Unzip the Datameer distribution package and install Datameer as described in the Datameer installation guide. Modify and run the following commands as they apply to your installation:
export INSTALL_LOCATION=/opt/datameer

cd $INSTALL_LOCATION

unzip das-1.3.7-0.20.2.zip

cd datameer/das-1.3.7-0.20.2
Edit the etc/das-env.sh file to provide values for the following properties:
- export DAS_PORT=8081
- export DAS_DB_MODE=hsql-file
Remove the existing Hadoop jar files and create symbolic links for your distribution’s Hadoop files (including Jackson) for HDFS integration:
cd /opt/datameer/das-1.3.7-0.20.2/webapps/ROOT/WEB-INF/lib

mv hadoop-0.20.2-core.jar hadoop-0.20.2-tools.jar /tmp

ln -s /usr/lib/hadoop/lib/jackson-mapper-asl-1.5.2.jar .

ln -s /usr/lib/hadoop/lib/jackson-core-asl-1.5.2.jar .

ln -s /usr/lib/hadoop/hadoop-core-0.20.2-cdh3u2.jar .

ln -s /usr/lib/hadoop/hadoop-tools-0.20.2-cdh3u2.jar .

Edit the $INSTALL_LOCATION/das-1.3.7-0.20.2/bin/conductor.sh file:

Add PMR_LD_PATH and include it before the existing $JAVA_LIBRARY_PATH. For example:

@@ -171,6 +171,8 @@
   JAVA_PLATFORM=`CLASSPATH=${HADOOP_JAR} $JAVA -Xmx32m 
org.apache.hadoop.util.PlatformName | sed -e "s/ /_/g"`

   JAVA_LIBRARY_PATH=${homeDir}/lib/native/${JAVA_PLATFORM}
+ PMR_LD_PATH="/opt/pmr/soam/mapreduce/version/os_type/lib64:
/opt/pmr/soam/mapreduce/version/os_type/lib:
/opt/pmr/soam/version/os_type/lib64:
/opt/pmr/soam/version/os_type/lib::
/opt/pmr/perf/soam/version/linux-x86_64/lib:
/opt/pmr/perf/ego/ego_version/linux-x86_64/lib:
/opt/pmr/soam/version/os_type/lib:/opt/pmr/ego_version/os_type/lib"
+ JAVA_LIBRARY_PATH=$PMR_LD_PATH:$JAVA_LIBRARY_PATH
fi

echo "DeployMode: $DAS_DEPLOY_MODE"

Replace the custom jars with PMR_JARS and change the prefix for the custom jars.

@@ -186,11 +188,11 @@
    
 # Link custom libraries
 if [[ $command == start || $command == restart ]]; then
-    CUSTOM_JARS=${homeDir}/etc/custom-jars
+    CUSTOM_JARS="/opt/pmr/soam/version/os_type/lib 
/opt/pmr/soam/mapreduce/version/os_type/lib 
/opt/pmr/soam/mapreduce/version/os_type/lib/cloudera-cdh3u2 
/opt/pmr/soam/mapreduce/version/os_type/lib/hadoop-0.20.203"

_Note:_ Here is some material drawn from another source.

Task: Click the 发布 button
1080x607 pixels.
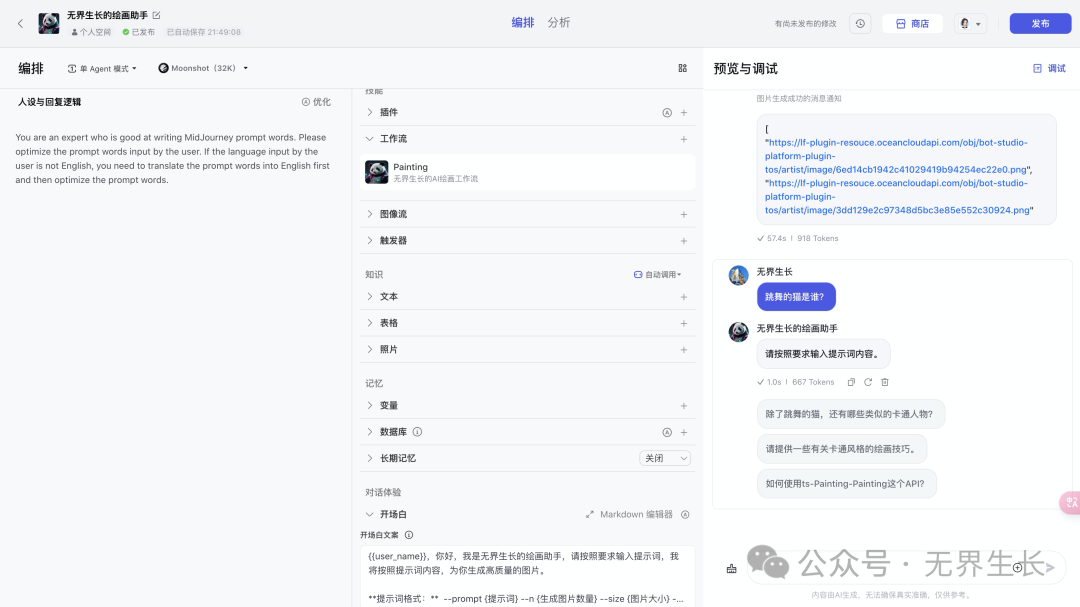Action: pos(1040,23)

          JAR_DIRS="${homeDir}/job-jar ${homeDir}/webapps/ROOT/WEB-INF/lib"
-    LINK_PREFIX=das-custom-jar-
+    LINK_PREFIX=a-
    
-    customJars=`find $CUSTOM_JARS -name "*.jar"`
+    customJars=`find $CUSTOM_JARS -maxdepth 1 -name "*.jar"`
          for dir in $JAR_DIRS; do
                       jars=`find $dir -name "$LINK_PREFIX*.jar"`
                       for jar in $jars; do

Add the following properties to $INSTALL_LOCATION/$DAS/conf/das-common.properties file:
mapreduce.application.name=application_name

mapreduce.job.login.user=Admin

mapreduce.job.login.password=Admin
Start Datameer with the user account that has permissions to submit jobs via the mrsh utility and write to HDFS:
cd /opt/datameer/das-1.3.7-0.20.2 && bin/conductor.sh start
Configure the Hadoop cluster settings in DAS to use the Distributed mode from Administrator > Hadoop Cluster > Edit.
Add the datastore and run the import job.